DATA PROVIDED -
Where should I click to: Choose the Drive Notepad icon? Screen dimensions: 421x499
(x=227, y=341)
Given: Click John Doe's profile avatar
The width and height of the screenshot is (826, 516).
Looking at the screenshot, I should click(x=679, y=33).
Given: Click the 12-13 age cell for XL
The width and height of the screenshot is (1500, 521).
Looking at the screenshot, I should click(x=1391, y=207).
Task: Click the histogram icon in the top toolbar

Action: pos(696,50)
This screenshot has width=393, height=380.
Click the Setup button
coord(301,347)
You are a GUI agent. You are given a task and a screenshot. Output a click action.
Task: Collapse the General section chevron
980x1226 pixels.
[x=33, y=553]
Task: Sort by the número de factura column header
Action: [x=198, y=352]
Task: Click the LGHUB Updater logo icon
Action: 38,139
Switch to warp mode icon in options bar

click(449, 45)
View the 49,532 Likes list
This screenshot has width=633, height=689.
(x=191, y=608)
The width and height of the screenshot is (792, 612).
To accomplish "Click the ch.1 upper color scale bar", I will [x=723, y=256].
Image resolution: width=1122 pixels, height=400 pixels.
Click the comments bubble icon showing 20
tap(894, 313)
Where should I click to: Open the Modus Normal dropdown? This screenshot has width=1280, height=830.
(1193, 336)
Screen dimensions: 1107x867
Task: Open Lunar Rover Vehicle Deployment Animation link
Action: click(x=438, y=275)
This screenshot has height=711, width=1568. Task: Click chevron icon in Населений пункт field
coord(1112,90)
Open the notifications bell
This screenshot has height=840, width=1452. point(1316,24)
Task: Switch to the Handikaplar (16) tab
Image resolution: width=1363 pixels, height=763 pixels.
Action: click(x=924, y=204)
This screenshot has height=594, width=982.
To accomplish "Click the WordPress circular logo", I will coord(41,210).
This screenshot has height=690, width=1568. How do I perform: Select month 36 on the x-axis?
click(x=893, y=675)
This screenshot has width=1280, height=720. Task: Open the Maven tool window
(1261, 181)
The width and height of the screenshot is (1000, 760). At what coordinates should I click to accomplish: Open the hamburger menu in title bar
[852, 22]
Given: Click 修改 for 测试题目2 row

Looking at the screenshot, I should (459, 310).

YOUR INSTRUCTIONS -
Exact reproduction of the lines from the top of the material through the line where "Given: Click the 12-13 age cell for XL" appears is required, both boundary lines included, with no other output.

TASK OUTPUT -
Where should I click to: Choose the Drive Notepad icon? Screen dimensions: 421x499
(x=227, y=341)
Given: Click John Doe's profile avatar
The width and height of the screenshot is (826, 516).
Looking at the screenshot, I should click(x=679, y=33).
Given: Click the 12-13 age cell for XL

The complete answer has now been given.